_Your objective:_ What is needed is an exact copy of every record.

_Material provided:_
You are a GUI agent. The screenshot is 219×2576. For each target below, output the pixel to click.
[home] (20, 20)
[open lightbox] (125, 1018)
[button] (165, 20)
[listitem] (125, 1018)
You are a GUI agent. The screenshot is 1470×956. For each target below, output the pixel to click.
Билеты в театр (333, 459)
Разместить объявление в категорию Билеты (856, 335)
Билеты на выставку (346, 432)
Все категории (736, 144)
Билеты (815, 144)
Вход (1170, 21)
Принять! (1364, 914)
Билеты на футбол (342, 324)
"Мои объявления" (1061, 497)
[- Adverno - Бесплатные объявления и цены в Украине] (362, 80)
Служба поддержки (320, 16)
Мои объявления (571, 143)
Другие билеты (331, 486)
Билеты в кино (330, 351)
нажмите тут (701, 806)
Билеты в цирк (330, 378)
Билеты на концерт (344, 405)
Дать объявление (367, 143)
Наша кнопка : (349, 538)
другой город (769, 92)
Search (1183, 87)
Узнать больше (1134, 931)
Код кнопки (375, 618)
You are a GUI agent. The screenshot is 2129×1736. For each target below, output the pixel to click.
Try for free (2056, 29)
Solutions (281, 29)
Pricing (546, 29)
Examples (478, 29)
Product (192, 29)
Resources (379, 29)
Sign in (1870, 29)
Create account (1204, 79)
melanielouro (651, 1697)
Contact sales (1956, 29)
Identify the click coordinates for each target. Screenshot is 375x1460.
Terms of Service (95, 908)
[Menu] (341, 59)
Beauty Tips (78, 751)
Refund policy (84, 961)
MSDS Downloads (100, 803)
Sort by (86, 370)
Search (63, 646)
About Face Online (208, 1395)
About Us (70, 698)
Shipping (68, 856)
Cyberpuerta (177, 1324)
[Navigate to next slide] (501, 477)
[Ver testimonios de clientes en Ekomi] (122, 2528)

_Finished task:_
You are a GUI agent. The screenshot is 219×2576. For each target below, output the pixel to click.
[home] (20, 20)
[open lightbox] (125, 1018)
[button] (165, 20)
[listitem] (125, 1018)
You are a GUI agent. The screenshot is 1470×956. For each target below, output the pixel to click.
Билеты в театр (333, 459)
Разместить объявление в категорию Билеты (856, 335)
Билеты на выставку (346, 432)
Все категории (736, 144)
Билеты (815, 144)
Вход (1170, 21)
Принять! (1364, 914)
Билеты на футбол (342, 324)
"Мои объявления" (1061, 497)
[- Adverno - Бесплатные объявления и цены в Украине] (362, 80)
Служба поддержки (320, 16)
Мои объявления (571, 143)
Другие билеты (331, 486)
Билеты в кино (330, 351)
нажмите тут (701, 806)
Билеты в цирк (330, 378)
Билеты на концерт (344, 405)
Дать объявление (367, 143)
Наша кнопка : (349, 538)
другой город (769, 92)
Search (1183, 87)
Узнать больше (1134, 931)
Код кнопки (375, 618)
You are a GUI agent. The screenshot is 2129×1736. For each target below, output the pixel to click.
Try for free (2056, 29)
Solutions (281, 29)
Pricing (546, 29)
Examples (478, 29)
Product (192, 29)
Resources (379, 29)
Sign in (1870, 29)
Create account (1204, 79)
melanielouro (651, 1697)
Contact sales (1956, 29)
Identify the click coordinates for each target. Screenshot is 375x1460.
Terms of Service (95, 908)
[Menu] (341, 59)
Beauty Tips (78, 751)
Refund policy (84, 961)
MSDS Downloads (100, 803)
Sort by (86, 370)
Search (63, 646)
About Face Online (208, 1395)
About Us (70, 698)
Shipping (68, 856)
Cyberpuerta (177, 1324)
[Navigate to next slide] (501, 477)
[Ver testimonios de clientes en Ekomi] (122, 2528)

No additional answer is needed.